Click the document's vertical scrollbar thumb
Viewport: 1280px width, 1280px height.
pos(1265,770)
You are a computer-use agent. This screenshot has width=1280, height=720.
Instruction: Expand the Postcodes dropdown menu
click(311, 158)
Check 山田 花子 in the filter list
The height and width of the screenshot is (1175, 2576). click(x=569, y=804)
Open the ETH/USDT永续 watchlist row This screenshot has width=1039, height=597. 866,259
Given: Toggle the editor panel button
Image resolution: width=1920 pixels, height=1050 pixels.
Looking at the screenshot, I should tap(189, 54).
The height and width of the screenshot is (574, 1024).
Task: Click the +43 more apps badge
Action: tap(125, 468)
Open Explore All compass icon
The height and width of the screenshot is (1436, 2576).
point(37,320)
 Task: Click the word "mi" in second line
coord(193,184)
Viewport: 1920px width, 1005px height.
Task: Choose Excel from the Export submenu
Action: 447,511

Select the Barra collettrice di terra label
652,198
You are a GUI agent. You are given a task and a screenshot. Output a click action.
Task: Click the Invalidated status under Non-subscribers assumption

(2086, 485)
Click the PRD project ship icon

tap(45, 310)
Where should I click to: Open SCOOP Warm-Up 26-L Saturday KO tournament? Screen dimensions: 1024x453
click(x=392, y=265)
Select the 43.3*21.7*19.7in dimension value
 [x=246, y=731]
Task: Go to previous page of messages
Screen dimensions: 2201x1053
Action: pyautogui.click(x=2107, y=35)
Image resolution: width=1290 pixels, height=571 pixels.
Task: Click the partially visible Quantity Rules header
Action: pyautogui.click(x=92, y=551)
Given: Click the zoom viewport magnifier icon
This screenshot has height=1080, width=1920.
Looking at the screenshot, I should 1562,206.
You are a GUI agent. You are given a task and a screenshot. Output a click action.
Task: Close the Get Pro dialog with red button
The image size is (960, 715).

_Problem requirements_
Reproduce the material above line for line, with nothing changed.

_Result for this exercise_
Click the document's vertical scrollbar thumb
Viewport: 1280px width, 1280px height.
pos(1265,770)
You are a computer-use agent. This screenshot has width=1280, height=720.
Instruction: Expand the Postcodes dropdown menu
click(311, 158)
Check 山田 花子 in the filter list
The height and width of the screenshot is (1175, 2576). click(x=569, y=804)
Open the ETH/USDT永续 watchlist row This screenshot has width=1039, height=597. 866,259
Given: Toggle the editor panel button
Image resolution: width=1920 pixels, height=1050 pixels.
Looking at the screenshot, I should tap(189, 54).
The height and width of the screenshot is (574, 1024).
Task: Click the +43 more apps badge
Action: tap(125, 468)
Open Explore All compass icon
The height and width of the screenshot is (1436, 2576).
point(37,320)
 Task: Click the word "mi" in second line
coord(193,184)
Viewport: 1920px width, 1005px height.
Task: Choose Excel from the Export submenu
Action: 447,511

Select the Barra collettrice di terra label
652,198
You are a GUI agent. You are given a task and a screenshot. Output a click action.
Task: Click the Invalidated status under Non-subscribers assumption

(2086, 485)
Click the PRD project ship icon

tap(45, 310)
Where should I click to: Open SCOOP Warm-Up 26-L Saturday KO tournament? Screen dimensions: 1024x453
click(x=392, y=265)
Select the 43.3*21.7*19.7in dimension value
 [x=246, y=731]
Task: Go to previous page of messages
Screen dimensions: 2201x1053
Action: pyautogui.click(x=2107, y=35)
Image resolution: width=1290 pixels, height=571 pixels.
Task: Click the partially visible Quantity Rules header
Action: pyautogui.click(x=92, y=551)
Given: Click the zoom viewport magnifier icon
This screenshot has height=1080, width=1920.
Looking at the screenshot, I should 1562,206.
You are a GUI agent. You are given a task and a screenshot. Output a click action.
Task: Close the Get Pro dialog with red button
The image size is (960, 715).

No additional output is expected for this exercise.